Regional IV BKN Makassar sendiri meliputi 5 (Lima) provinsi, antara lain Sulawesi Selatan, Sulawesi Tenggara, Sulawesi Barat, Sulawesi Tengah, dan Maluku.
“Kebetulan memang pelanggaran terbanyak itu di Kanwil IV (BKN) Makassar,” kata Haryomo saat menghadiri Rakor Pembinaan Manajemen ASN Melalui Pengawasan dan Pengendalian se-Wilayah Kerja Kantor Regional IV BKN Makassar, di Hotel Claro Makassar, Kamis (16/5/2024) dikutip dari fajar.co.id.
Haryomo mengatakan itu tak terlepas dari wilayah kerja Kantor Regional IV BKN yang luas. Mencakupi lima provinsi dan 71 kabupaten dan kota. “Ini paling besar dari 1 sampai 14 (Regional BKN se Indonesia),” ucap Haryomo.
Haryomo pun menekankan netralitas kepada seluruh Aparatur Sipil Negara (ASN) khususnya yang berada di daerah. Pasalnya, ASN di daerah akan menghadapi Pemilihan Kepala Daerah (Pilkada) Serentak yang berlangsung pada November 2024 mendatang.
Meski tak merinci berapa persis jumlah pelanggaran netralitas ASN yang dimaksud, Haryomo mengatakan ada beberapa hal penyebabnya.

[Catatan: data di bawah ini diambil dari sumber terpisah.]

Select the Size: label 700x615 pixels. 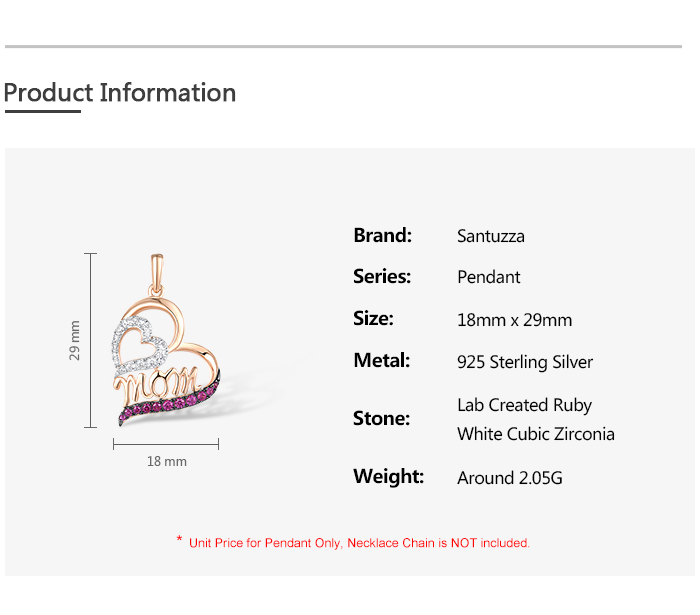(x=373, y=319)
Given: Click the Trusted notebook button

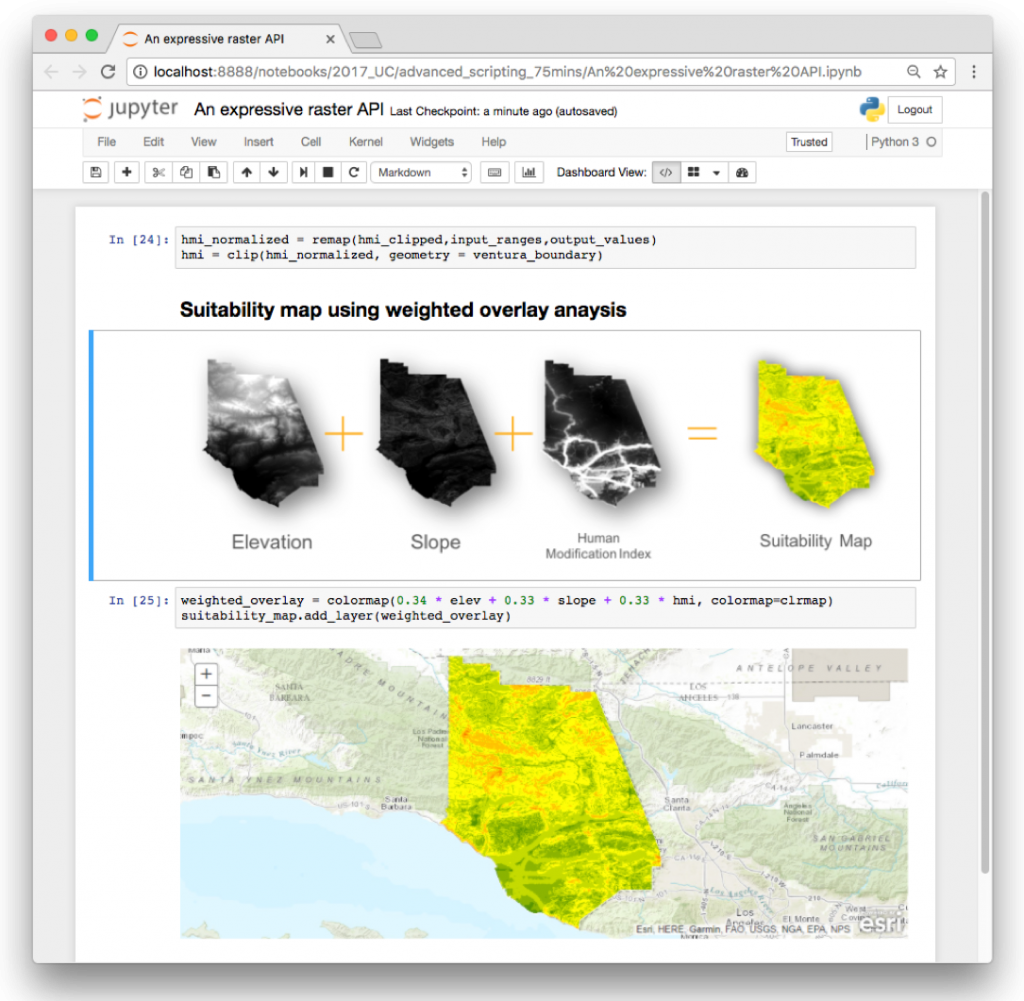Looking at the screenshot, I should [x=809, y=142].
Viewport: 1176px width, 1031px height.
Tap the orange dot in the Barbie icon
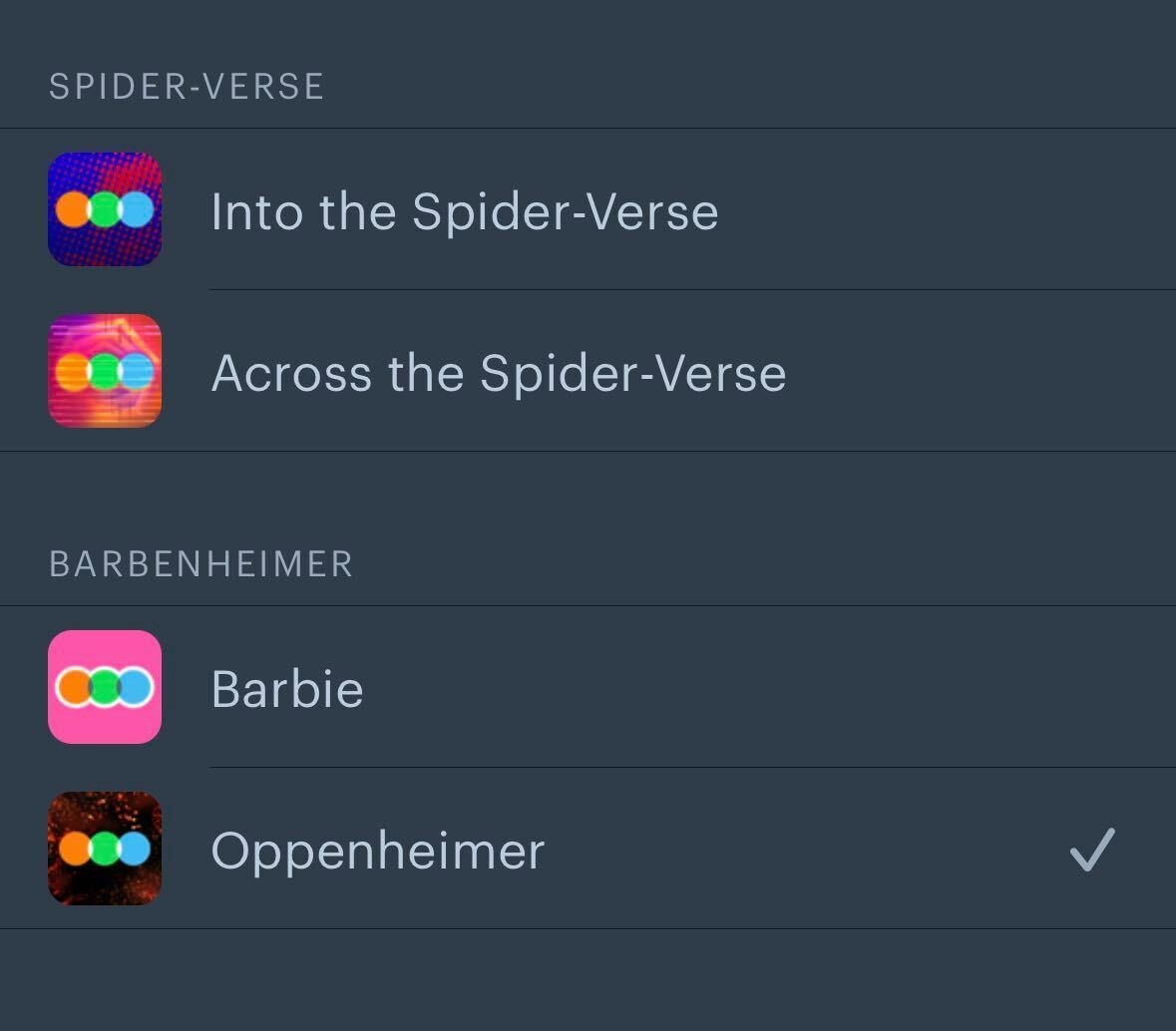click(74, 688)
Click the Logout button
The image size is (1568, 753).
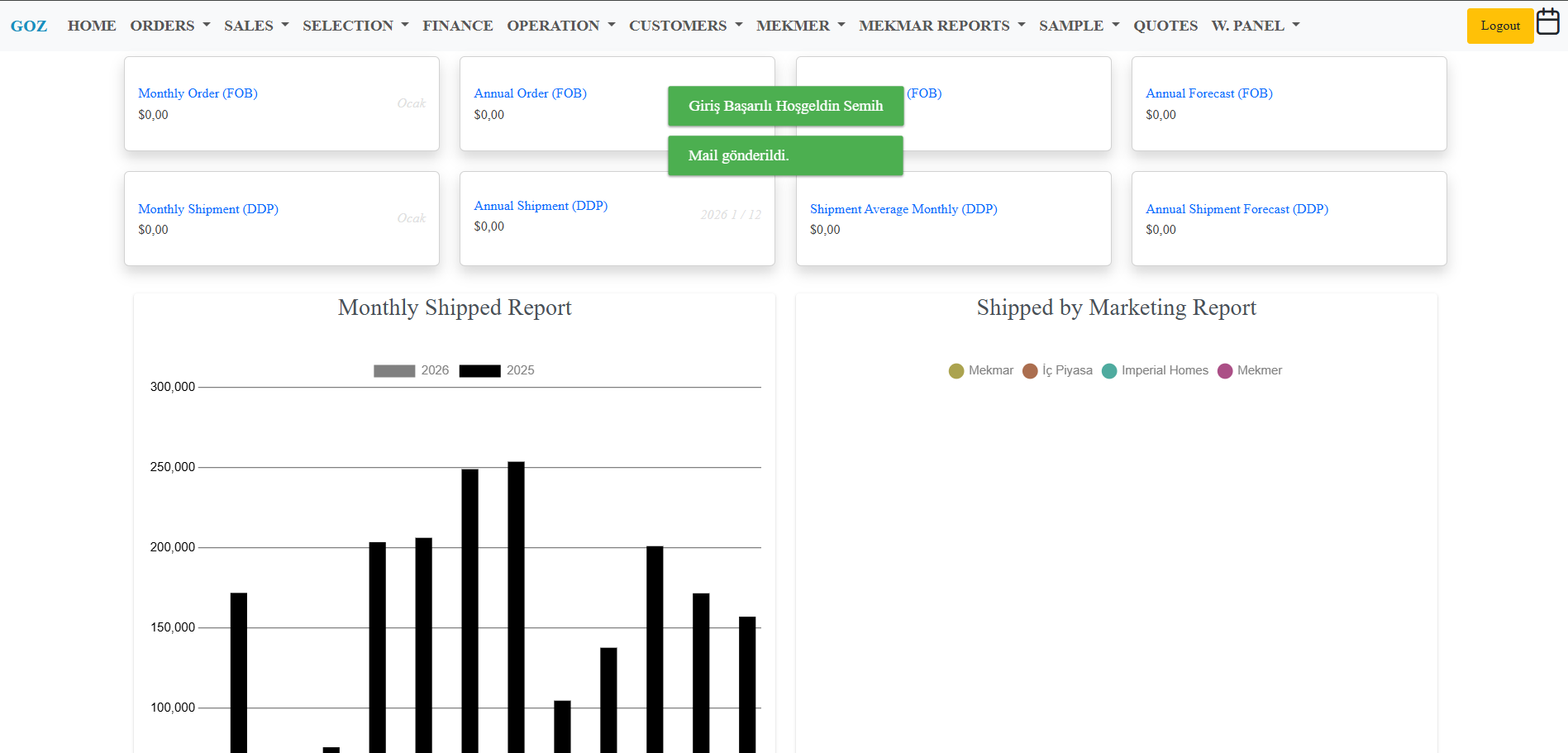point(1499,26)
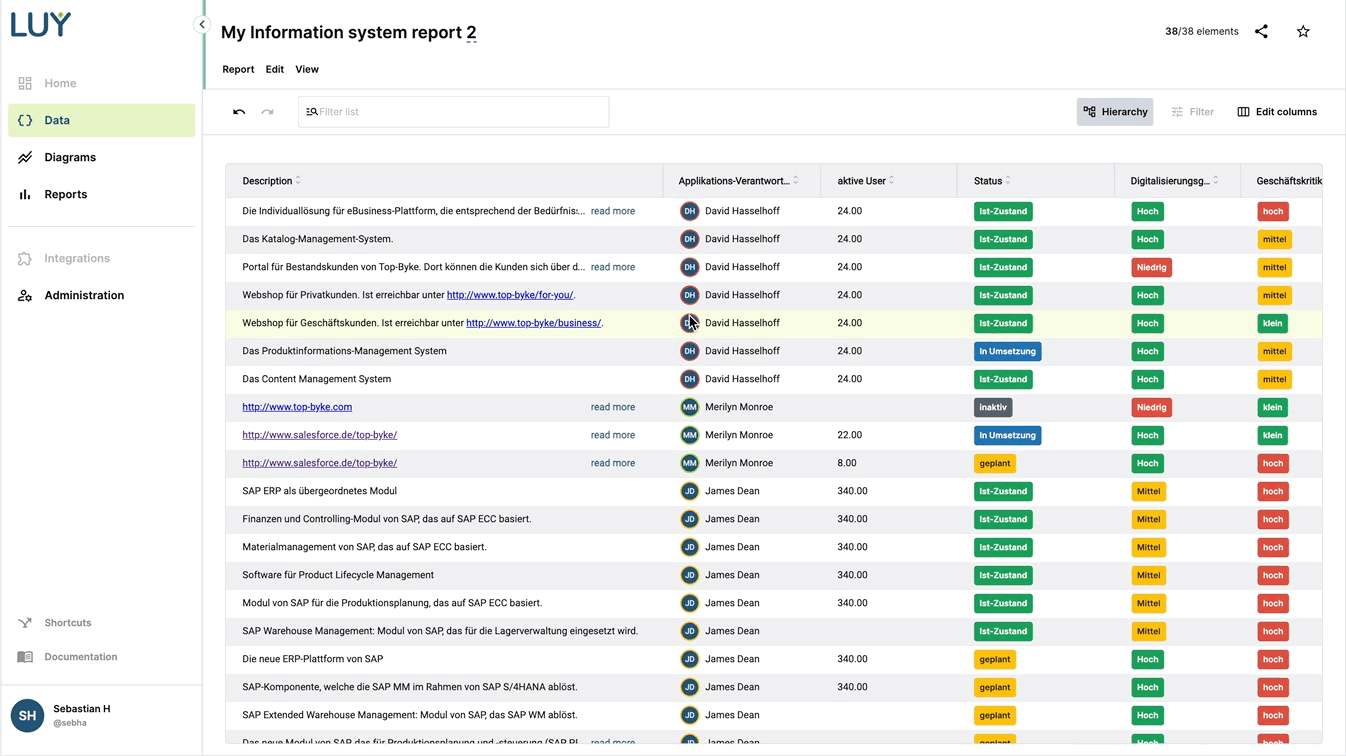Open the Shortcuts sidebar item

coord(67,623)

“Pertama memang ada intervensi kepala daerah menginginkan agar ASN mendukung calon yang akan maju nantinya sebagai kepala daerah,” jelas Kepala BKN, Haryomo Dwi Putranto.
Kondisi ini, kata Haryomi, membuat para ASN dilematis. Ketika mendapat tekanan dari kepala daerah karirnya terancam, namun di sisi lain jika menurutinya artinya melanggar regulasi.
“Khawatirnya nanti ketika ada yang terpilih ada konsekuensi terhadap karir. Tapi jika mereka terlibat mendukung salah satu calon itu jelas melanggar regulasi yang berlaku,” katanya.
Maka dari itu, Haryomo mengatakan pemerintah Pusat telah mengeluarkan Surat Edaran Bersama (SEB) dari Menteri Dalam Negeri, Menteri PAN-RB, Bawaslu, KASN untuk melindungi karir ASN, khususnya di daerah.
Supaya, para ASN ini menjalankan tugasnya dengan fokus tanpa adanya tekanan politik. "Kasus sering terjadi, banyak pejabat yang melakukan pemberhentian ASN dan PNS tanpa melalui prosedur," ucap Haryomo. (*).